2004 Denver Annual Meeting (November 7–10, 2004)

Paper No. 14
Presentation Time: 8:00 AM-12:00 PM


BEHLING, Robert E., Morgantown, HEMLER, Deb, Science and Mathematics, Fairmont State Univ, 1201 Locust Ave, Fairmont, WV 26554 and REPINE, Tom, rbehling@wvu.edu

The summer of 1972 marked the initiation of a many-faceted program for engaging K-12 teachers in West Virginia Geology field work. The initial efforts reflected work within the boundaries of the state or home county. The infusion of money from outside sources created a seventeen year continuous record of field experiences with K-12 teachers.

What began as strictly Geologic activities have evolved into holistic experiences best stated as "The Geologist as a Naturalist". What was first limited to the state has now covered over half the states and provinces of North America.

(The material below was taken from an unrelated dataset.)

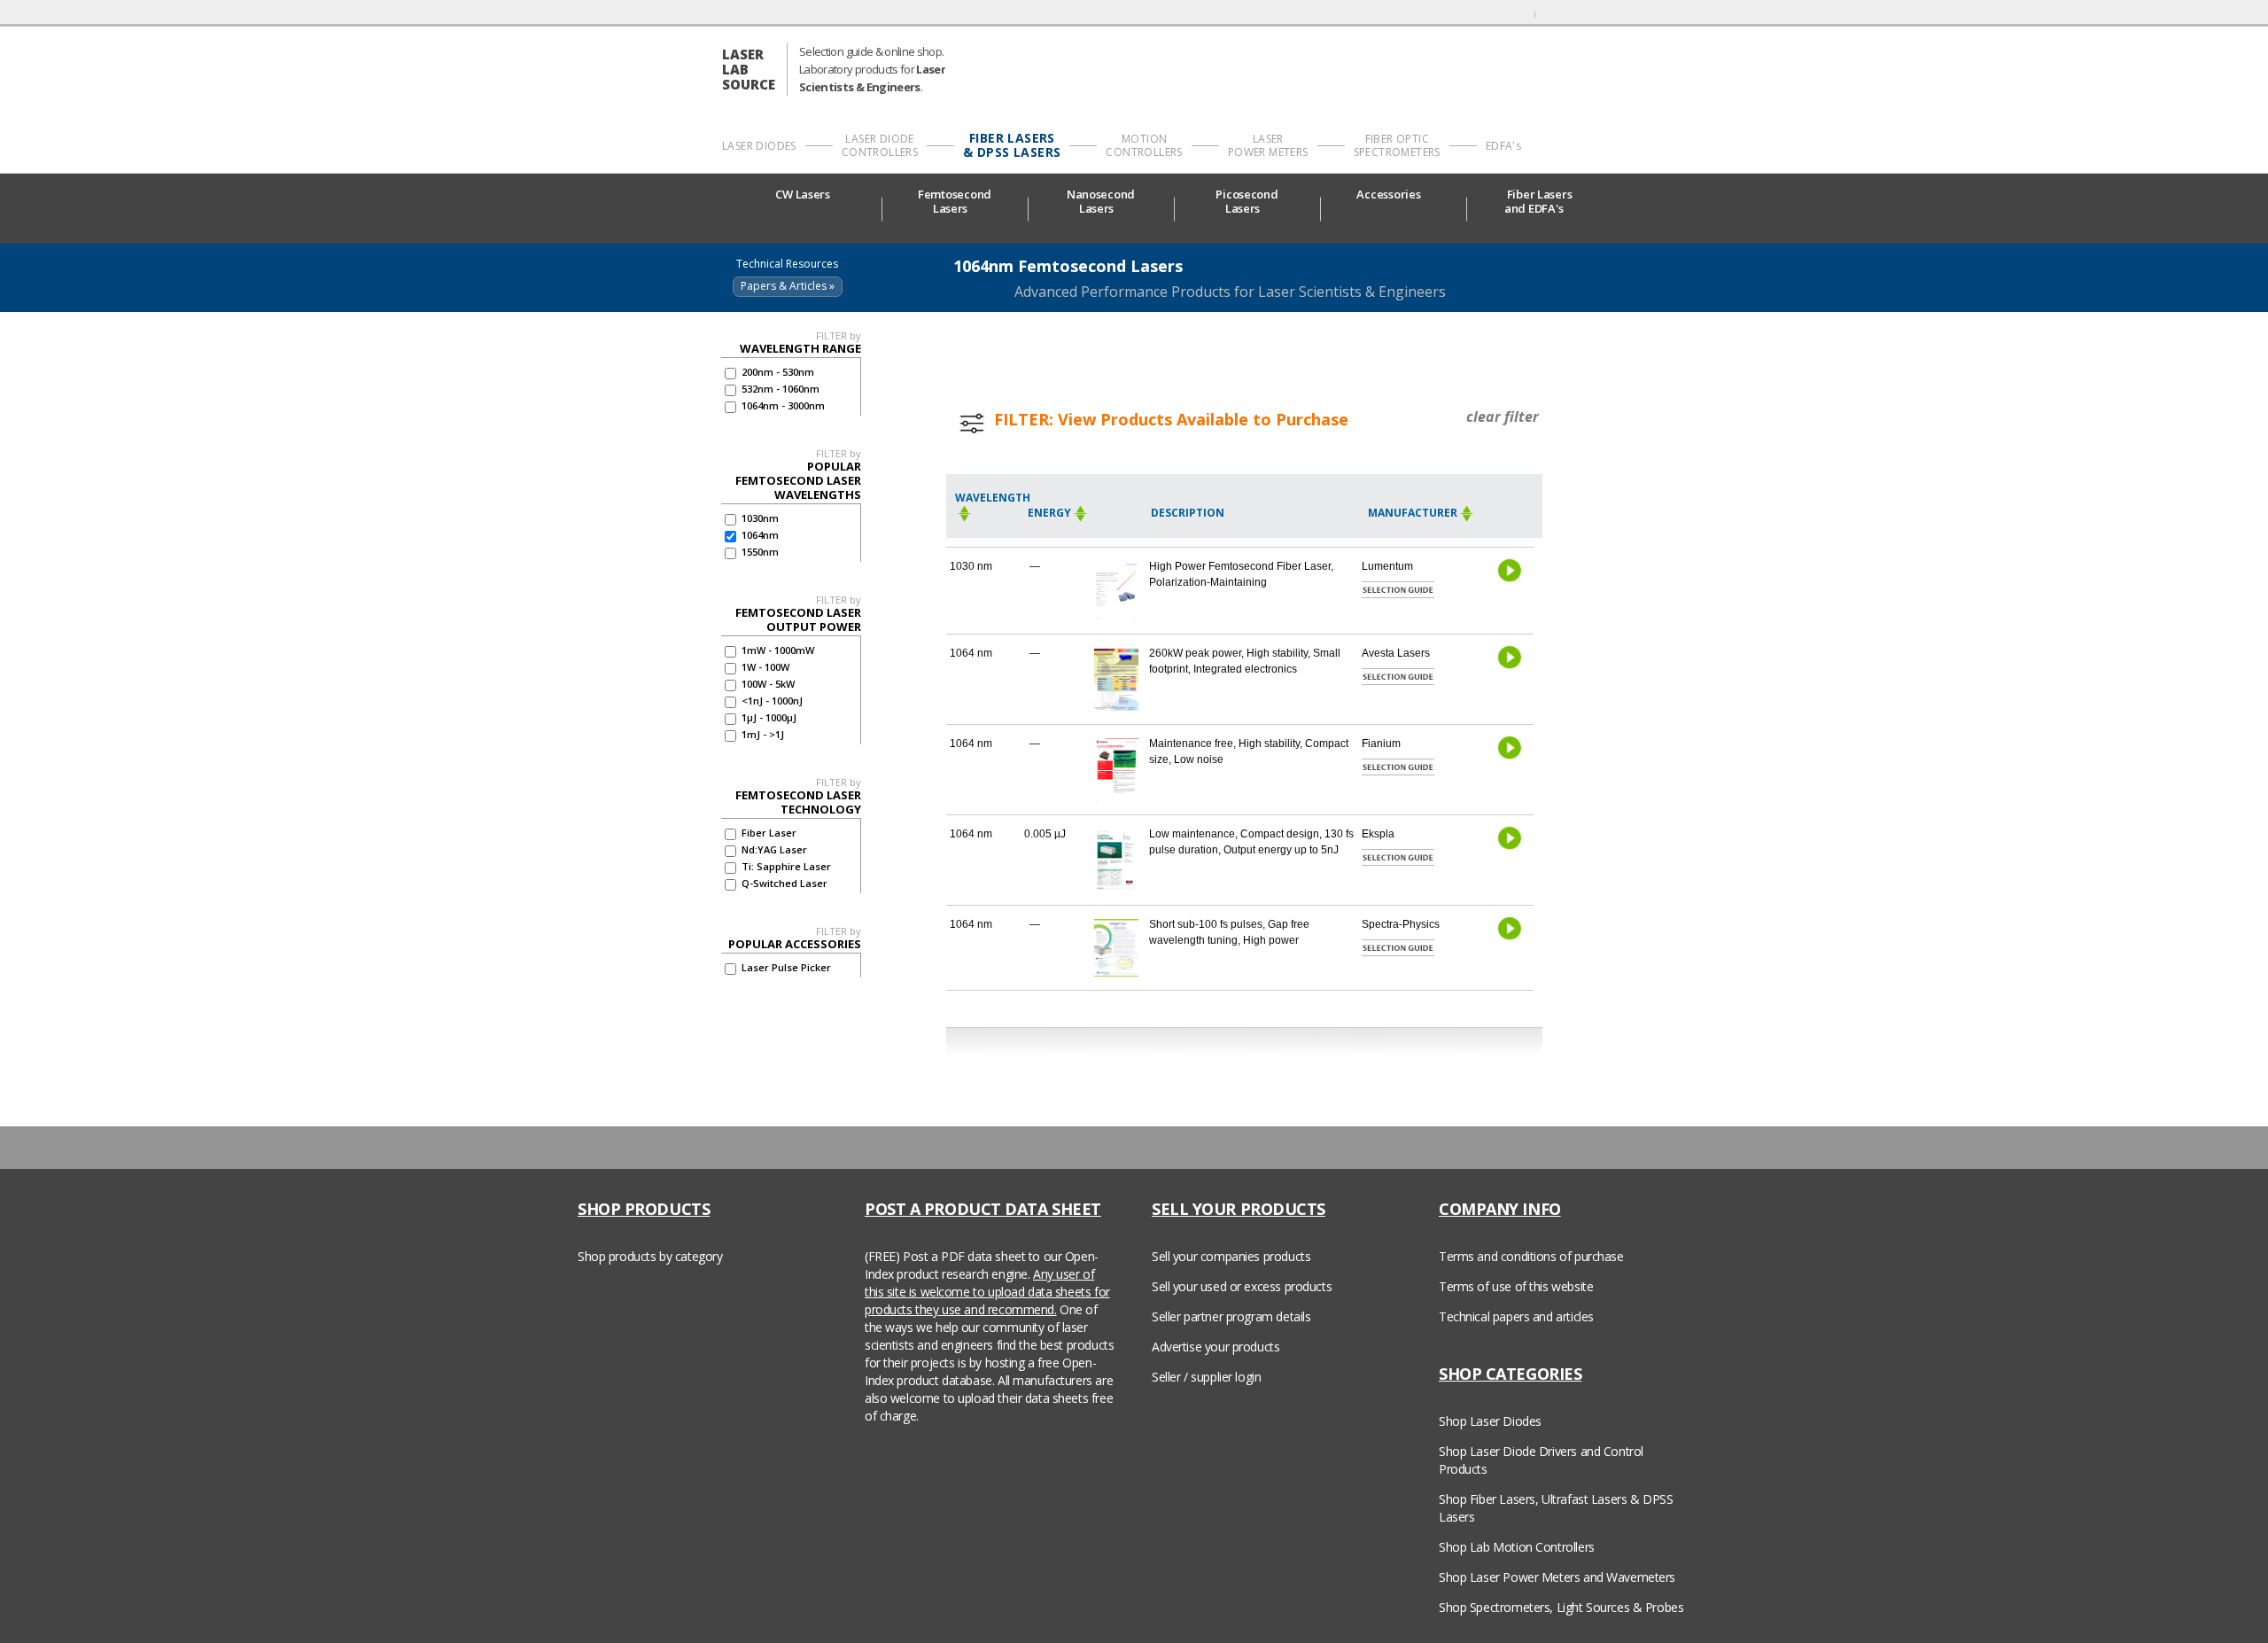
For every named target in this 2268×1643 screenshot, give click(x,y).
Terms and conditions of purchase (1531, 1256)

We believe that field work which emphasizes the importance of Geology and Nature, and which relies upon the individual expertise of teachers with respect to plants, animals, insects as well as astronomy and weather, has raised the awareness of Geology in K-12 classrooms throughout the state.

Recently, West Virginia University has graduated over 1% of all the undergraduate Geology majors in the United States. In the past four years, the program has had seven West Virginians who have received Phi Beta Kappa recognition. These students have the common K-12 experience of being in the classroom of one or more teachers we have worked with in the field.

We therefore submit the hypothesis that Geology field work for K-12 teachers has resulted in preparing potential Geology Majors. An essential factor in their decision to major, has been their exposure to teachers who have created geologic maps; dug for dinosaurs; walked on glaciers, volcanic cones and in caves; and have experienced first hand the passion derived from exploring Geology in the field.